Governing body of tennis in the United States

The United States Court Tennis Association is the governing body for the sport of real tennis in the United States. The first association president, William L. Van Alen, convened its initial meeting on January 30, 1955, at New York City's Racquet and Tennis Club. William F. McLaughlin Jr. was president from 2001 to 2006 and while the USCTA celebrated its 50th anniversary at the Racquet Club of Philadelphia. The new president, Jim Wharton, was appointed in 2006.

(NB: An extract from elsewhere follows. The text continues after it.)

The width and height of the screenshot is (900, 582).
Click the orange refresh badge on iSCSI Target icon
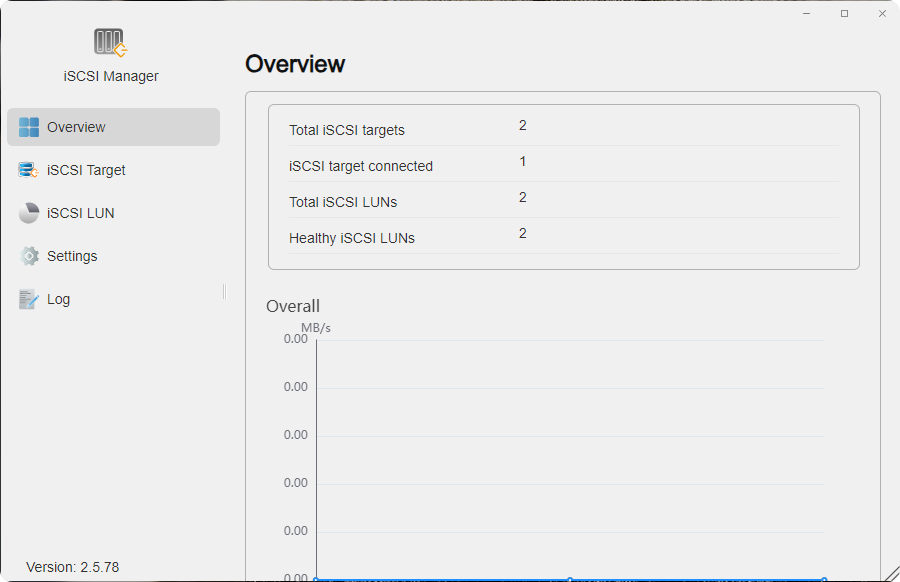pos(33,175)
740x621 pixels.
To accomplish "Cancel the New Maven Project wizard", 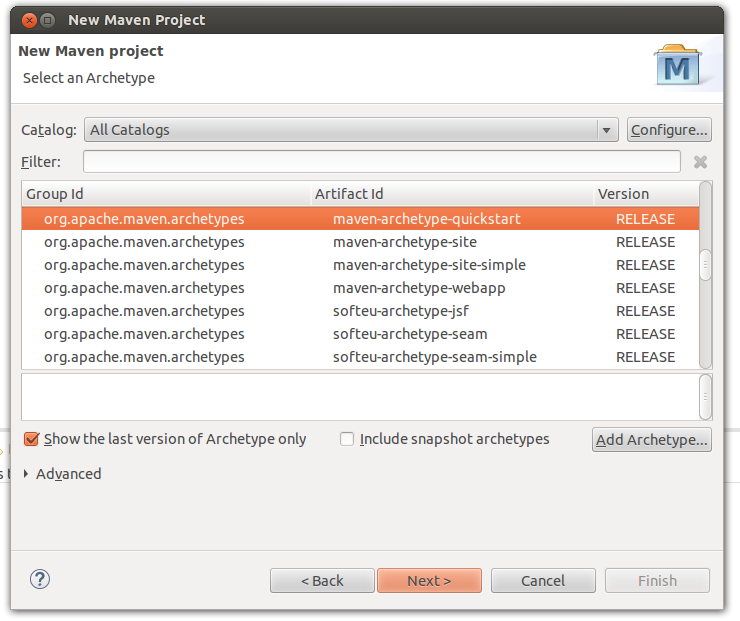I will point(543,581).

The United States Court Tennis Preservation Foundation, incorporated in Philadelphia, Pennsylvania on May 26, 1994, is an affiliated charitable organization (501(c)3) that promotes education and training for young players, the preservation of existing historic courts, and construction of new venues. The foundation's largest project to date was assisting in the construction of the International Tennis Club of Washington. This was the first court built in the United States in over 80 years. Haven N. B. Pell is Chairman (2005-) and Jonathan H. Pardee is chairman emeritus. The foundation is headquartered at the Racquet Club of Philadelphia.

In 2014 there were 10 active courts (at 9 clubs) in the United States: Boston, Newport, Tuxedo Park, NY, New York City, Lakewood, NJ (Georgian Court University), Philadelphia, Chicago, McLean, VA and Aiken, SC. Greentree, Manhasset Long Island is dormant.